■ **Stated problem 1**: According to the passage on youth fitness and future soldiers, about what share of the California students tested in 2013 scored in the "Healthy Fitness Zone"?
■ **Stated problem 2**: Pick up the passage on youth fitness and future soldiers after its final quotation and write the next few paragraphs.

■ **Excerpted passage**:
This creates a problem in building a new generation of soldiers.

In California, an annual fitness test is given to all students in fifth, seventh and ninth grade, which measures six areas of physical health, including aerobic capacity and body composition.

In 2013, only about a third of those tested scored in the “Healthy Fitness Zone,” according to the California Department of Education.

This represents a slight improvement over the previous year.

But, looking only at the results of body composition statistics, about 40 percent of those tested would be considered overweight or obese.

In 2012, Mission: Readiness issued a report titled “Still Too Fat to Fight” – a follow-up of its “Too Fat to Fight” from 2010 – which detailed the lack of physical activity among young adults and the need for healthier food choices in schools.

That’s why the group supports the Healthy, Hunger-Free Kids act – federal regulations aimed at increasing the amount of whole grains, fruits and vegetables served in school meal programs while lowering sugars, sodium and calorie intake.

Much less progress, however, has been made when it comes to physical education.

“It’s unfortunately almost onesies and two’sies rather than a nationwide movement,” said retired Brig. Gen. David Brahms, U.S. Marine Corps. “It appears that as the cost of running schools goes up and other priorities seem more important, the classic P.E. seems to be disappearing.”

■ **Given records**:
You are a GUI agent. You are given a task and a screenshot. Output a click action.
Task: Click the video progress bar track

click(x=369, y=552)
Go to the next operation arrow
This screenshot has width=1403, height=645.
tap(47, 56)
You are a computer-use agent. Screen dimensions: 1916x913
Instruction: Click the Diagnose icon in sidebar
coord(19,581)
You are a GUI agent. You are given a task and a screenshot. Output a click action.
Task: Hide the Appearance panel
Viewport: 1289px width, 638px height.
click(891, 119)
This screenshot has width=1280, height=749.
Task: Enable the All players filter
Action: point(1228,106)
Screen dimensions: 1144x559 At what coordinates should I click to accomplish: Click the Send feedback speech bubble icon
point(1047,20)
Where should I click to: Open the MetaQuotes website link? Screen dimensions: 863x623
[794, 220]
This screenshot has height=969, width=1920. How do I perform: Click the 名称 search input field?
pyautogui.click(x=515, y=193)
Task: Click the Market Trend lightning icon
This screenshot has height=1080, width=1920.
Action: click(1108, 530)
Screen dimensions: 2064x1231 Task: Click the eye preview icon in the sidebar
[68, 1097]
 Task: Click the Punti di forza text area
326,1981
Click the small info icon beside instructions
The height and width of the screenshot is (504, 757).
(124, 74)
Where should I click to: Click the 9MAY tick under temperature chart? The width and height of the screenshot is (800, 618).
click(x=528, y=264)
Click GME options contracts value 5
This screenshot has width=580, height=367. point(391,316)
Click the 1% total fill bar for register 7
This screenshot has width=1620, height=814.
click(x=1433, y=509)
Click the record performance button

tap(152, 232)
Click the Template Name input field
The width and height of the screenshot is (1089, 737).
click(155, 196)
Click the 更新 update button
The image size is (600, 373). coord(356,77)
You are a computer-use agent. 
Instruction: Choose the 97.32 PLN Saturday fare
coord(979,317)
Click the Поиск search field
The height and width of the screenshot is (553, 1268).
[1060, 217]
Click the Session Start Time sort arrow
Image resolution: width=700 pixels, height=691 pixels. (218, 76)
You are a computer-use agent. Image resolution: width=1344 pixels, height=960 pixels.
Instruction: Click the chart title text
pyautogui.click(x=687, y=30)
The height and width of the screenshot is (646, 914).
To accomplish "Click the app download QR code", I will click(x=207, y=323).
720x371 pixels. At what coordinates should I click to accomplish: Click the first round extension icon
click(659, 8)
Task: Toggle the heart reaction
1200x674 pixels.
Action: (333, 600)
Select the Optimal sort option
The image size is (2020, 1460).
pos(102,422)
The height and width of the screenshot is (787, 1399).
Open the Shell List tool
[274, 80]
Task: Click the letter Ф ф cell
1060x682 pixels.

■ **Exercise response 1**: About a third.

■ **Exercise response 2**:
The group has taken a number of actions to try and increase awareness about the health benefits of beginning exercise at a young age. They partner with local organizations such as Move Your Feet Before You Eat, which uses special educational events to promote health and well-being through including regular physical fitness into daily life.

Mission: Readiness also meets directly with policymakers and testifies at state and federal legislative sessions.

“There are some awfully powerful human beings in our organization spread out across the land who know how to work a bully pulpit and talk to leaders in their communities as well as nationally,” said Brahms. “We continue to grind and hope people listen. And if they don’t, we come back again.”

As the group continues pushing for more focus on P.E. in schools, Brahms does have one recommendation for schools, parents and children: just walk.

“It doesn’t require any special equipment, it doesn’t require a special venue, and it’s the kind of thing where you’re not only exercising, but you have the opportunity to interact with fellow students, with teachers, and with principals,” he said. “If we did that four or five times a week for 20 minutes, I think you’d begin to see not only a reduction in the number of youngsters who are obese, but also a developing of patterns where exercise is an important part of the day.”